[Start RAW RECORDS]

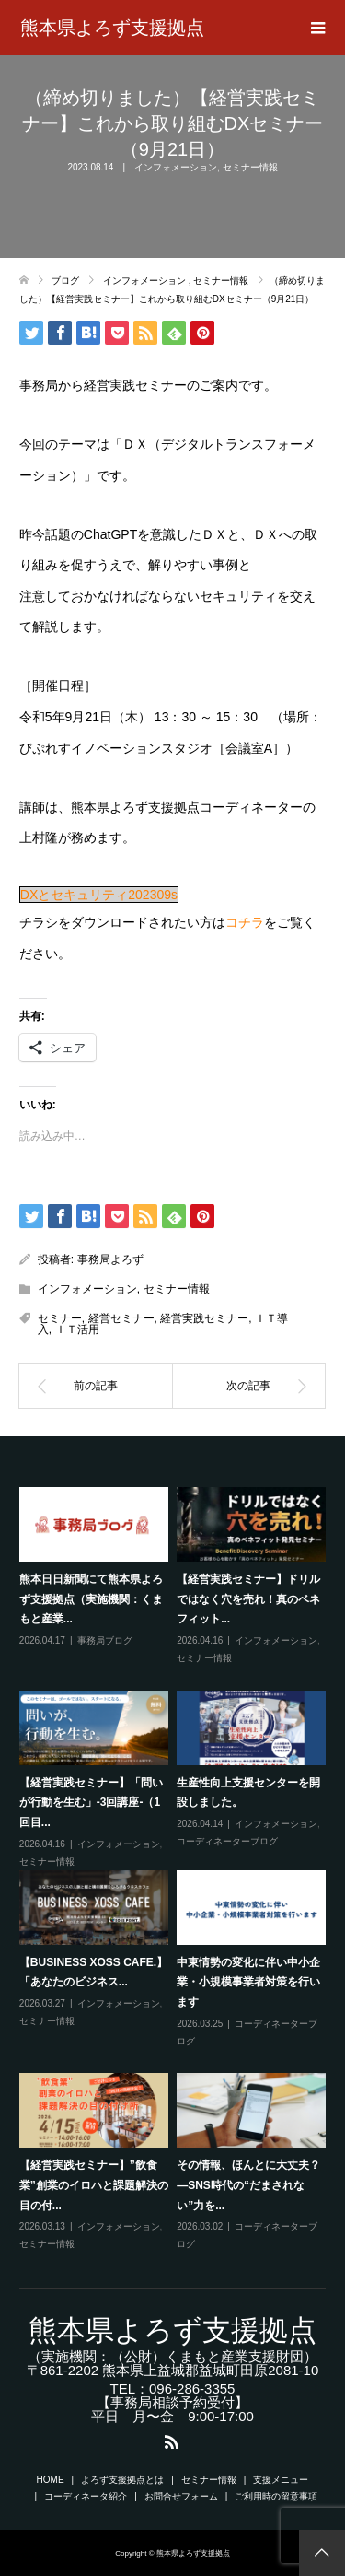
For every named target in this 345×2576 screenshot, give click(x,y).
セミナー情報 (250, 167)
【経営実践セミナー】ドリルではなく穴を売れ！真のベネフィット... (248, 1599)
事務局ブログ (104, 1640)
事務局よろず (110, 1259)
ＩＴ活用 (77, 1329)
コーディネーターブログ (227, 1841)
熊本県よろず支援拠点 (112, 28)
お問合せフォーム (181, 2496)
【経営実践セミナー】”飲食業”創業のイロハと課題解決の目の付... (93, 2185)
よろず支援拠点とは (122, 2480)
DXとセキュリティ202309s (99, 894)
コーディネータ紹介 (85, 2496)
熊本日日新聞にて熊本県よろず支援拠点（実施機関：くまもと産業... (91, 1599)
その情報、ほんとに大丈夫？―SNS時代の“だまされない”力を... (248, 2185)
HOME (50, 2480)
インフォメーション (175, 167)
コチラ (244, 922)
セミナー (60, 1318)
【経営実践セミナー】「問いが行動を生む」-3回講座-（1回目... (91, 1802)
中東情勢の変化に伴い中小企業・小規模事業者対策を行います (248, 1982)
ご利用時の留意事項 (276, 2496)
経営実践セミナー (204, 1318)
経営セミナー (121, 1318)
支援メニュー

[End RAW RECORDS]

SHORT TASK:
Count the lines in the records above that contain the string "経営実践セミナー". Give only the number.

EXERCISE OUTPUT:
4